If you download the article from this link, it gives the author some digital brownie points, so definitely do that if you can!

And if you don’t have the time or inclination to read academic articles on fandom (why not???  I guess some people are like that), I’ll leave you with a quote from the end of the article, from an interview with someone who had worked as a professional folk musician for years but was attending her first filk session, because I think it’s inspiring:

“You’re sitting around, swapping songs, and everyone gets a chance to play. I’ve
been going to folk music conventions for years, but you people are actually doing folk music.”

Gone Filkin' – Dandelion Wine

Gone filkin’ it’s a sunny day
Gone filkin’ in the Milky Way
Gone filkin’ in the key of E
A filk circle is the place I want to be

“Gone Filkin’” by Tom Jeffers, a heartfelt and only moderately tongue-in-cheek tribute to the filk genre. Performed by Tom’s band, Dandelion Wine.
Lyrics available here.

We Are Who We Are – Vixy & Tony


I usually prefer to get studio recordings when I can, if only to make it more likely that all the words will be intelligible but…this one is special.  They set out to create a geek anthem, and boy did they ever.
Michelle Dockrey said this about writing this song:

Background: this was commissioned by Tony, who wanted a geek anthem. I got partway through writing it and found myself blocked. Thinking of all the things still wrong, and things that were going on at the time both in and out of fandom– harrassment, backlash over representation, lack of protections still for so many– I just didn’t see how I could write a song about how much it got better.
I confessed this tearfully to Tony, who said, essentially, “write it the way you see it.”

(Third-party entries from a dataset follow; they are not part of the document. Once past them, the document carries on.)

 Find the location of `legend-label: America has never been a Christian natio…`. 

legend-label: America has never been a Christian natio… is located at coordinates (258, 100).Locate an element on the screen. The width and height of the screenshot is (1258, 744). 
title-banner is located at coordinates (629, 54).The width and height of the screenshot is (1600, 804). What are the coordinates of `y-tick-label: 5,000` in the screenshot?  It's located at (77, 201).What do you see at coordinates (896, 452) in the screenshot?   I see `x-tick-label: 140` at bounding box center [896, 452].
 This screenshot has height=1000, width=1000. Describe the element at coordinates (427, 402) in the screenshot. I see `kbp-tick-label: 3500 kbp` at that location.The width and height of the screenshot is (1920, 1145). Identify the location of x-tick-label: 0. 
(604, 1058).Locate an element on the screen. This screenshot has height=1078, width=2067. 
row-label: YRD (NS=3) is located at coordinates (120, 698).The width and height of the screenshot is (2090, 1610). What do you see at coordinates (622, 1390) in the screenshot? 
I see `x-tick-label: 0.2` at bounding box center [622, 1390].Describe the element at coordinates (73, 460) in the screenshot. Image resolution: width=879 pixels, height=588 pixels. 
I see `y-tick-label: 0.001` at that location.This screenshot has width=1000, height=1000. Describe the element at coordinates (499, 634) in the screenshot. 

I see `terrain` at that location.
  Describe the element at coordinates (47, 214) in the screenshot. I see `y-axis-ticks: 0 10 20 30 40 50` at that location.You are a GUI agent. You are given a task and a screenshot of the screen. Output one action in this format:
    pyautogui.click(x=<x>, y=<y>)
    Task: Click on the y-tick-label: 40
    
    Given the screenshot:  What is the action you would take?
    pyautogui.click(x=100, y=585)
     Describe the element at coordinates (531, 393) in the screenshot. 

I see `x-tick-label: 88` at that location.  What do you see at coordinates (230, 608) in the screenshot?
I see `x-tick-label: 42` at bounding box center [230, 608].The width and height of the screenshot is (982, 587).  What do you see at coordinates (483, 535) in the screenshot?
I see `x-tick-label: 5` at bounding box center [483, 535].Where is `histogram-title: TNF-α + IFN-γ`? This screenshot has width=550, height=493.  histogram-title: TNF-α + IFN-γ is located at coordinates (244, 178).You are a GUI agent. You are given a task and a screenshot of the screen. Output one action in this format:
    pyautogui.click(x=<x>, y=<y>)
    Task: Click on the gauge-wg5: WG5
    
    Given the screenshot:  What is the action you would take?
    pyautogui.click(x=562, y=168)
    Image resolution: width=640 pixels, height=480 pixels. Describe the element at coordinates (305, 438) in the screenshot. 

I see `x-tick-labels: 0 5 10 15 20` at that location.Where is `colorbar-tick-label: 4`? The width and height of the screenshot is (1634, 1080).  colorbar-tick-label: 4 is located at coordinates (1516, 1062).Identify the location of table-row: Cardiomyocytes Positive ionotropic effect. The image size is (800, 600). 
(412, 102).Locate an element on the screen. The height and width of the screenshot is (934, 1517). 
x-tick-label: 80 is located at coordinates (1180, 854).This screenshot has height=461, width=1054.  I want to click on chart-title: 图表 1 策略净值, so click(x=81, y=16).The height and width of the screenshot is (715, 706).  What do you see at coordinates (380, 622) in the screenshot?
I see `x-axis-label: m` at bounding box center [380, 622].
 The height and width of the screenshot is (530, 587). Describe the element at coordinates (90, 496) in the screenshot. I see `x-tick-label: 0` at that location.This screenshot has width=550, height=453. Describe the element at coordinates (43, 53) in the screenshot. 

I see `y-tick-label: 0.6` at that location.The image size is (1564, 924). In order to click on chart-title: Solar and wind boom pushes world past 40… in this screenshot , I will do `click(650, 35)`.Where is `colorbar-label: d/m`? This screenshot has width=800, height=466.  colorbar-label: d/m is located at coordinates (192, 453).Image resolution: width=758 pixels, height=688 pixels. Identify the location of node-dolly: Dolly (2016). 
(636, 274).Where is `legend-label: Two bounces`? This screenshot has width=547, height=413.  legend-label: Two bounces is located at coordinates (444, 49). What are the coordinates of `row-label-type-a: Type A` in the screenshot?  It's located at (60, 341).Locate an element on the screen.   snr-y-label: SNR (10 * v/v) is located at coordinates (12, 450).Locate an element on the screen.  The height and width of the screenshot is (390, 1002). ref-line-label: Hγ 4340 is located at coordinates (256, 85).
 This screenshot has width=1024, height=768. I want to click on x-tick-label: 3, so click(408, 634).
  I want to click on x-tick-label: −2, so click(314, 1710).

“We Are Who We Are,” by Vixy & Tony, lead vocals by Michelle Dockrey with Tony Fabris on guitar, Betsy Tinney on cello, Sunnie Larsen on violin, and the attendants of FilkCONtinental 2014…as themselves.  Lyrics and more information here

Every Single Song She Sings Is Tragic – Jeff and Maya Bohnhoff

“Every Single Song She Sings Is Tragic,” by Jeff and Maya Bohnhoff, a parody of (do I need to say it) “Every Little Thing She Does Is Magic” by The Police

….this song could be about me and I feel the need to apologize, even in the context of this blog – I know I pass over a lot of probably good songs because I’d just rather have ose, dammit

This song made it onto the “Best Adapted Song” Pegasus brainstorming poll for 2016, and I urge you to check out the lists, whether you plan on voting (and every single one of you is eligible to vote, yes, looking at you) or are just looking for some good song recs.

Valdemar’s Song (The Baron and the Minstrel of the Hall) – by Efenwealt Wystle

“So much of life in the SCA is centered around interactions between teachers and students. We all have so much to learn from each other, and none of us has all the answers. Though we all walk different paths on our quests, they all point to the same place. That place is made up of the very best qualities and talents within each of us. Learning to find that and forgive each other’s imperfections is what brings us all closer to our Dream.”

“Valdemar’s Song (The Baron and the Minstrel of the Hall),” by Efenwealt Wystle.  Valdemar, in this case, is an SCA persona, not the Lackey novels.
This song…it’s beautiful, and inspiring, and oddly sad.